This repository contains the code, notebooks and dataset used for the models trained in the thesis "Modelo para la detección de cáncer de seno en imágenes histológicas a partir de aprendizaje profundo con múltiples anotadores".
Made by Jhoan Buitrago and Juan González, with the help of our advisor Julián Gil González.
The original dataset comes from the "Breast Cancer Semantic Segmentation (BCSS) dataset".
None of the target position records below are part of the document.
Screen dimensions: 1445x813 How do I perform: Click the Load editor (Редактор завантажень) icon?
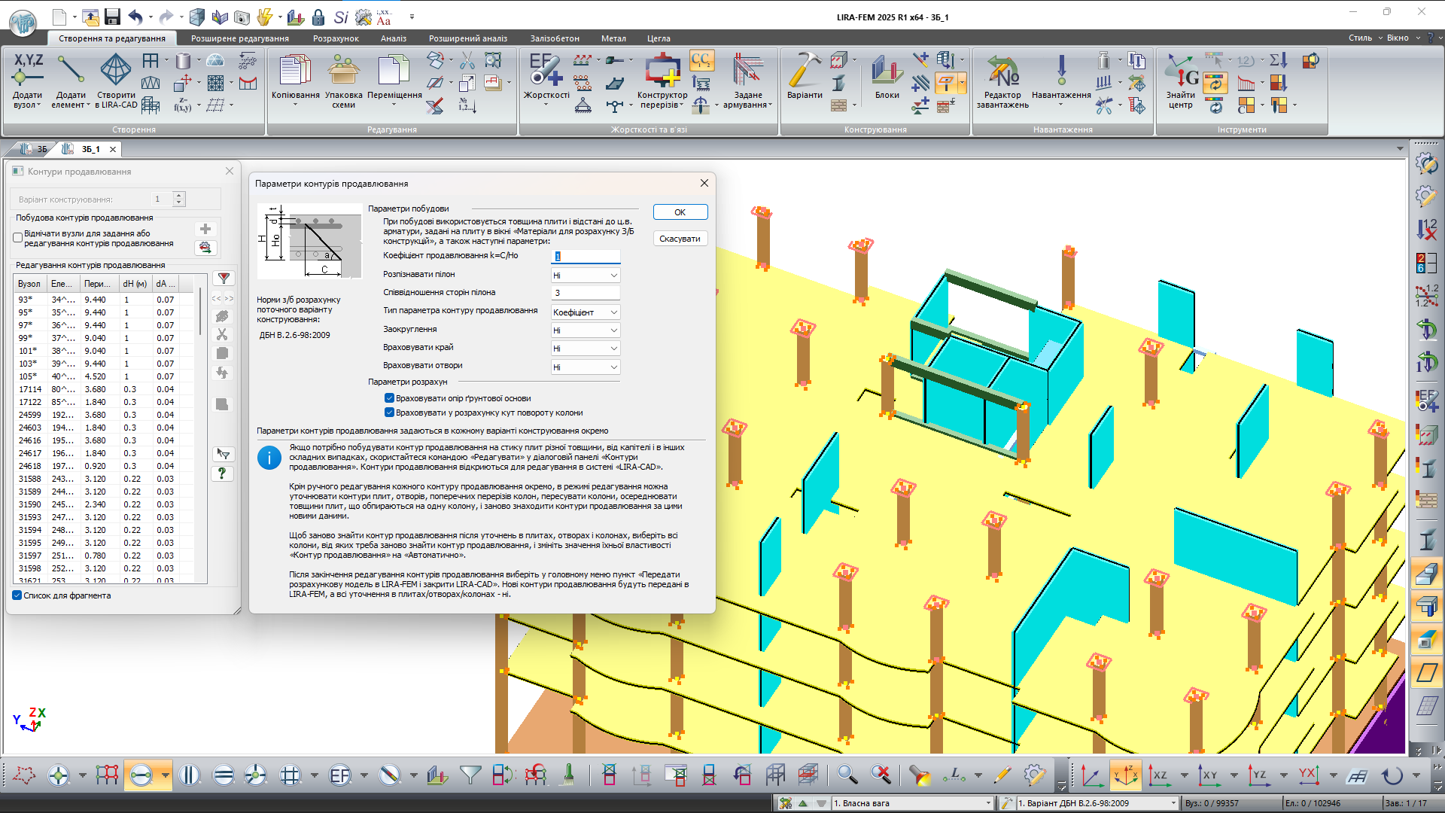(1002, 72)
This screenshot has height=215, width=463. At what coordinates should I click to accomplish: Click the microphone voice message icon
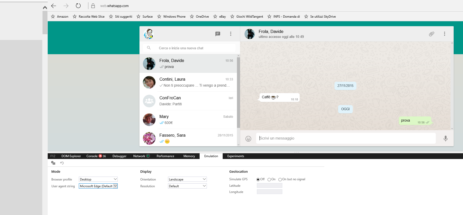[445, 138]
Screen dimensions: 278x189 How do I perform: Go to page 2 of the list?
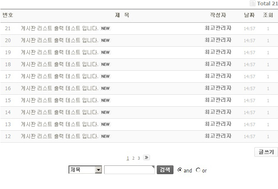[133, 158]
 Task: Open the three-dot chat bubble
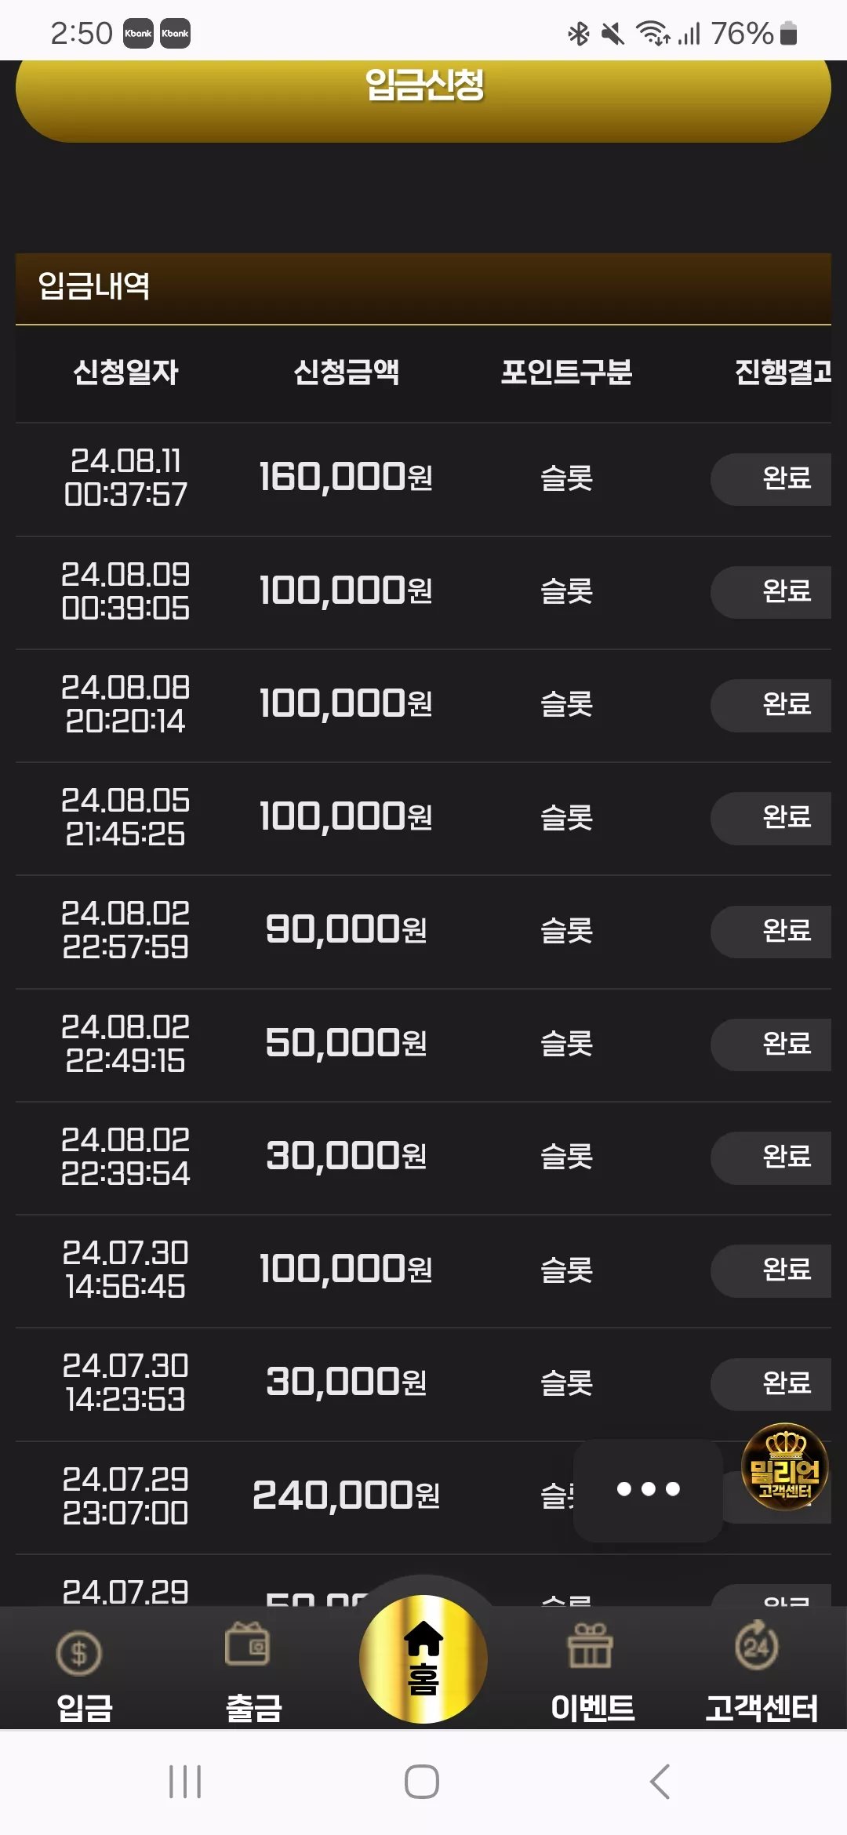pyautogui.click(x=648, y=1490)
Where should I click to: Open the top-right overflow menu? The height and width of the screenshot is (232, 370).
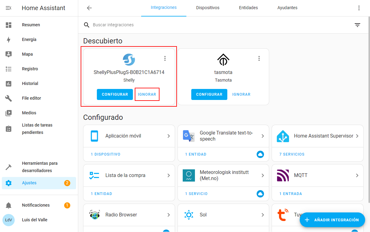[x=359, y=8]
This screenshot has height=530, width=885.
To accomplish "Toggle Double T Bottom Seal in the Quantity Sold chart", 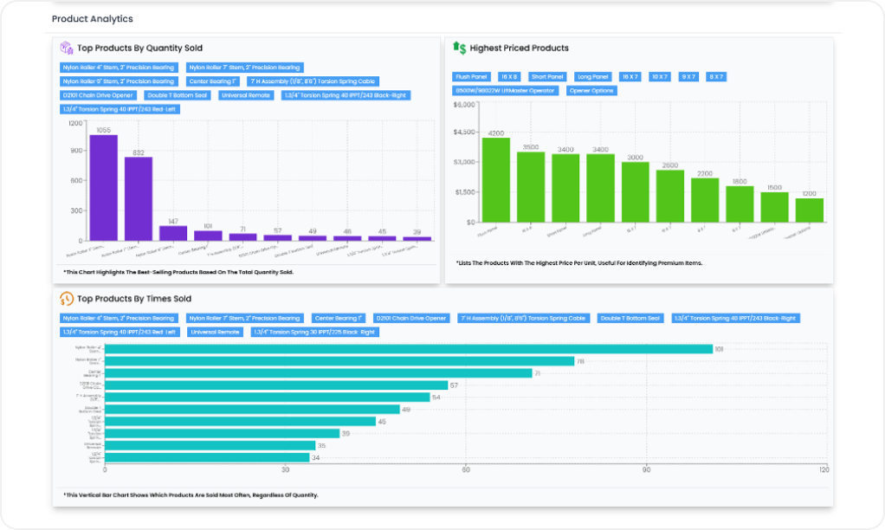I will tap(177, 95).
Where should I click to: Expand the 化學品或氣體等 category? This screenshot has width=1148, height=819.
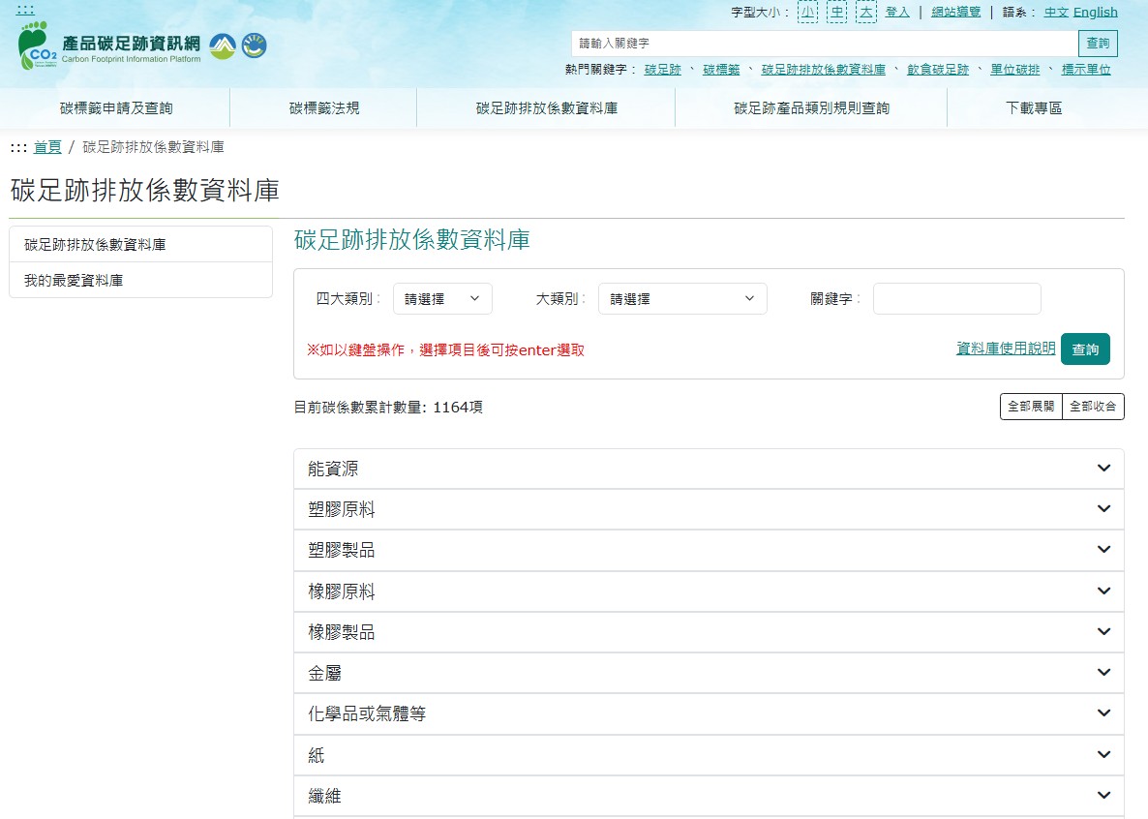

The preprocessed dataset comes from "Learning from crowds in digital pathology using scalable variational Gaussian processes" and the data can be found in this google drive folder.
The final data used for the training of the models of this work can be found in this link. The data is stored in a zip file which contains npy files of the preprocessed dataset after doing feature extraction with a VGG16.
-
npy files can be read using numpy.load
-
utils.py
has functions for loading npy files with their corresponding labels.
In /data/pkl
you can find the pickle (.pkl) files for majority voting and crowdsourced labels. These files have the annotations and labels.
-
pkl files can be read using pandas.read_pickle.
-
utils.py
has functions for loading the labels of gold standard, majority voting and multiple annotators.
-
/notebooks
has jupyter notebooks used for the training of multiple models/notebooks/old_notebooks
has notebooks with trainings of previous models using different methodologies that were discarded for a variaty of reasons. The main reason being that they were very time consuming to train with the available hardware.
-
/data/pkl
has .pkl files with the majority voting and crowdsourced labels. -
grid_search.py
has functions for performing grid search and saving the results of the model evaluation. -
utils.py
contains general functions and utilities for reading and loading data.
The results of the evaluations of each model are stored in JSON files which can be found in this google drive folder.
The files contain a list of each of the trained models with their respective hiperparameters and the evaluation reports of each of the 10 repetitions.